У Лени словно гора с плеч свалилась. Она была убеждена, что на сей раз отделалась легче легкого.
15
ЛЕНИ И ЕЕ ВОЙНА
Целый год Лени пропагандировала свою «Олимпию». На круг фильм занял у нее четыре года жизни. Когда страсти наконец улеглись, она вздохнула с облегчением — теперь-то у нее появилась возможность приступить к воплощению идеи, которая столько времени не давала ей покоя и с помощью которой она надеялась раз и навсегда отринуть от себя и документалистику, и «горные фильмы». Она планировала исторический эпос о царице амазонок Пентеси-лее — героине постгомеровских легенд. В основу идеи легла драма в стихах Генриха фон Клейста, необычайно популярная в Германии в 1920-х годах и повествовавшая о великой и трагичной любви Пентесилеи к Ахиллу. Едва познакомившись с пьесой, Лени была глубоко взволнована ею; она сказала в одном из интервью, что любит Клейста как ни одного другого поэта или драматурга. Каждое слово поэта вызывало отклик в ее душе, и сильный характер Пентесилеи удивительным образом напоминал ее собственный. Макс Рейнхардт согласился, что эта роль была скроена по ней, как по мерке, а Хайнц Яворски вспоминал об этом проекте как о ее излюбленной теме, еще когда снимался «Синий свет». Стоило ей слишком размечтаться об этом, как вся команда принималась одергивать ее: «Ты знаешь, на что тебе придется пойти? Тебе же придется выжечь себе левую грудь. Все амазонки так делали, чтобы лучше натягивать луки». С самого начала Рифеншталь поняла, что этот сюжет — не то, во что следует бросаться с головой, его лучше приберечь, пока она не достигнет вершины своего артистического развития. Это могло бы стать ее шедевром, ее «Кольцом Нибелунга» [61] , но при этом ей хотелось, чтобы это предстало венцом кинематографического искусства. Имея за плечами опыт «Олимпии», она почувствовала, что наконец-то пришло время, и поселилась в коттедже на фризском острове Зильт для написания сценария и подготовки к роли Пентесилеи. Для этого нужно было выучиться ездить верхом с ловкостью цирковой наездницы, и вместе с Лени на уединенный остров отправилась ее любимая белая кобыла по кличке Сказка. Утром — за письменным столом, днем — в седле или за занятием еще каким-нибудь спортом — вот самое лучшее существование, какого только можно пожелать! Это был один из самых творческих периодов в ее жизни. Структура фильма и все отдельные сцены выскакивали готовыми в ее воображении, точно птенцы в гнезде, — оставалось только записывать.
61
Оперная тетралогия «Кольцо Нибелунга» (1854—1874) — вершина творчества Р. Вагнера. (Примеч. пер.)
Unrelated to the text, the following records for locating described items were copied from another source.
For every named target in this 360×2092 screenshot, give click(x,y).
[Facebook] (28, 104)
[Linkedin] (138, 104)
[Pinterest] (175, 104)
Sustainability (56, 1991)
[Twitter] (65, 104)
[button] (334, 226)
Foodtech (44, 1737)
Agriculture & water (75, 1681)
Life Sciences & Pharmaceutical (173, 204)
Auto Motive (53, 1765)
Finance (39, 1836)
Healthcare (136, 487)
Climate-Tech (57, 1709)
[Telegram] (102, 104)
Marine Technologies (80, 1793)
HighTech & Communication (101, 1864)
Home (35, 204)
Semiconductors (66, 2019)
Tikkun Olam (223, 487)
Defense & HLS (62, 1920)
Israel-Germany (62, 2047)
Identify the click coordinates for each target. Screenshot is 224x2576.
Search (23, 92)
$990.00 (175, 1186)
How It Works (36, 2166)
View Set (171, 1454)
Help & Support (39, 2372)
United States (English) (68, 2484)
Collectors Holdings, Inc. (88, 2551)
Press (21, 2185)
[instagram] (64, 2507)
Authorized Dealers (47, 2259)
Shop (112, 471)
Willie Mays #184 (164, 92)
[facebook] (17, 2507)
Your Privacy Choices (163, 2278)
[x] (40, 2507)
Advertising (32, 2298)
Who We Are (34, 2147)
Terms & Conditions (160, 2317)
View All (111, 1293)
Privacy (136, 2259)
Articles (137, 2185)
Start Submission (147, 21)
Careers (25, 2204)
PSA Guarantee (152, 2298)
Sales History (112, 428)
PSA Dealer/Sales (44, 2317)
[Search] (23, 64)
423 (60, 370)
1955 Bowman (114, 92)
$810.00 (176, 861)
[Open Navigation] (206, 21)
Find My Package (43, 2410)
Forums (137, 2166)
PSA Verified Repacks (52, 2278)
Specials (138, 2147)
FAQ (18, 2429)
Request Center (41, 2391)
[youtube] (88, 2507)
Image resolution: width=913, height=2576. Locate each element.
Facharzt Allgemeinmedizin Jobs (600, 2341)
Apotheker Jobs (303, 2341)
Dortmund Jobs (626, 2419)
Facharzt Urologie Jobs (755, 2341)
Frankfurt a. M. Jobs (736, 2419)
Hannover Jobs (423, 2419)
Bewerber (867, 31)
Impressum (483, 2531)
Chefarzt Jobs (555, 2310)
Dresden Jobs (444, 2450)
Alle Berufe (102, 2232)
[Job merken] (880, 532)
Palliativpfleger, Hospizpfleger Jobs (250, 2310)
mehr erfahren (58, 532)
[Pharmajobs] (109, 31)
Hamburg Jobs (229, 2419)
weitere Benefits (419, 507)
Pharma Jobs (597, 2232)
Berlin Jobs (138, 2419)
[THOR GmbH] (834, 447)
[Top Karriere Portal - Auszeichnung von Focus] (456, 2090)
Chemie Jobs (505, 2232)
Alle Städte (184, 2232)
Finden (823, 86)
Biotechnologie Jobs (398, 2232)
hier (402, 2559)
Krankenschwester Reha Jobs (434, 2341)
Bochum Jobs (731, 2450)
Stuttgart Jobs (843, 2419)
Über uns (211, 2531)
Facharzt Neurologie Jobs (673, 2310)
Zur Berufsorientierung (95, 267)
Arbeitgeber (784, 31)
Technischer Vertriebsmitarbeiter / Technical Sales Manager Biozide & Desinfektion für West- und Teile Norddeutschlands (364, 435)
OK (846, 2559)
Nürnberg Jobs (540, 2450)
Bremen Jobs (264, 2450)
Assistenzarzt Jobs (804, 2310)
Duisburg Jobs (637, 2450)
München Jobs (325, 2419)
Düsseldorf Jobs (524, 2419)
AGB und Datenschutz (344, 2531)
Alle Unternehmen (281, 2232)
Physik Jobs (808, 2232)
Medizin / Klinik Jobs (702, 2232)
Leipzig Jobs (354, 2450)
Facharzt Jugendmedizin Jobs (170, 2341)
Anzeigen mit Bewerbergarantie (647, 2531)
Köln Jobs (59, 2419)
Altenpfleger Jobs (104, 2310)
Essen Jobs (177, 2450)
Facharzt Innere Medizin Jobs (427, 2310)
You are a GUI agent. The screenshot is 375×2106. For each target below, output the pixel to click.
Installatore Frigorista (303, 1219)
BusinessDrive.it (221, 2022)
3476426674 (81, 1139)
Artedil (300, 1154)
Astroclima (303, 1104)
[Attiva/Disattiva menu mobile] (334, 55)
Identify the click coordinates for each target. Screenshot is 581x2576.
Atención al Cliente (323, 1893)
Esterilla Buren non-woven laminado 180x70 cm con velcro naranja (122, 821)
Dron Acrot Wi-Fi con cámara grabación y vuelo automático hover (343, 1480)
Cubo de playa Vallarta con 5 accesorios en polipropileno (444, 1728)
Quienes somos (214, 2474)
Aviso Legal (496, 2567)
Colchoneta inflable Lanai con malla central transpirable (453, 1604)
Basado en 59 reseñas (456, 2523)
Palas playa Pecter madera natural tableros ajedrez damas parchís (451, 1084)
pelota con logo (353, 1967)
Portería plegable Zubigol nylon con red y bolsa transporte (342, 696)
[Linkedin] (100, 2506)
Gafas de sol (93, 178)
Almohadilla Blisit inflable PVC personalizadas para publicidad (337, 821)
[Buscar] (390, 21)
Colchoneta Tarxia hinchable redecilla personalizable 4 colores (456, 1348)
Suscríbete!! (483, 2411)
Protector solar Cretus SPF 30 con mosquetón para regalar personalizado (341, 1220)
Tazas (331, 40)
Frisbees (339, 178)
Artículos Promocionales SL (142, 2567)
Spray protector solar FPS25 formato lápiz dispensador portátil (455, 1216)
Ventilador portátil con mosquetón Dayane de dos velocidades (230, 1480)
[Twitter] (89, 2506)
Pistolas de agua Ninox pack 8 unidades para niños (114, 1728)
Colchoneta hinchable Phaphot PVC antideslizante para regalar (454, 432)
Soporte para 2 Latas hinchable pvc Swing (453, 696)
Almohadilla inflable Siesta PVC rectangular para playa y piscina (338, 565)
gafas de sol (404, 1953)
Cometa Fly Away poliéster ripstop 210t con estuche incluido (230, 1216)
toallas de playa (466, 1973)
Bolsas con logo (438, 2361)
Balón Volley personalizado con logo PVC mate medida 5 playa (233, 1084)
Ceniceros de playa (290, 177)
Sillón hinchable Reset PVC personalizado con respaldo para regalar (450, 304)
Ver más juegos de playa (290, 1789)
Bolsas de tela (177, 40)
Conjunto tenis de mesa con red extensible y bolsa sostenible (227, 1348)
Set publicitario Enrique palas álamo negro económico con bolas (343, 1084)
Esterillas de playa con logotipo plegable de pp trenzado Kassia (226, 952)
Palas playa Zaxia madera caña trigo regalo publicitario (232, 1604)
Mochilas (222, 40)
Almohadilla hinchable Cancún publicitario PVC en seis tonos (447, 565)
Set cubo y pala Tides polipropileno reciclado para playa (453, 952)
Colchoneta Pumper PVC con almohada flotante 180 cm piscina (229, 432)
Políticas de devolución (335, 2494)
Она считала самым важным твердо придерживаться духа поэзии Клейста, особенно в тех случаях, когда стихи переходили в визуальный лиризм и образы могли заменять слова, по крайней мере, с одинаковой силой. Она видела в поэзии и кинематографе сходную экспрессию — во всяком случае, и то и другое возбуждало некое волновое, движение, «подобно переменному электрическому току». По ее мнению, публику не следует перегружать красивостью и пышностью, но возносить ввысь выразительностью сцены, затем позволить напряжению немного ослабнуть — и снова ввысь. «Задача заключается в том, чтобы вычертить график этих двух волновых движений, — объясняла она, — и добиться, чтобы они работали в обратной пропорциональности одно другому». Это — один из тех факторов, которые характеризуют звуковой фильм в полном смысле терминологии: ритм — в основе всего! По ее мнению, этот баланс, в котором равновесны и поэзия, и кинематограф, никогда в подлинной мере не был использован. Возвращаясь к этой теме в одном интервью, которое давала после войны, она высказала предположение, что ближе всего к этому подошел «Генрих Пятый» Лоуренса Оливье [62] ; но, по ее мнению, результат оказался плачевен, ибо Оливье «колеблется, жертвуя сперва одним, затем другим: то толикой кинематографа, то снова толикой Шекспира». А Орсон Уэллс [63] также создавал «чудесные фильмы «на полях Шекспира» — но это был не сам Шекспир…
62
Оливье, Лоуренс — английский актер, режиссер. В 1963—1973 гг. — руководитель Национального театра (Лондон). Один из лучших исполнителей шекспировских ролей в театре и в кино. (Примеч. пер.)
63
Уэллс, Орсон — американский кинорежиссер, актер. Исполнил главные роли в поставленных им фильмах:. «Макбет» (1948), «Отелло» (1952), «Фальстаф» (1966) и др. (Примеч. пер.)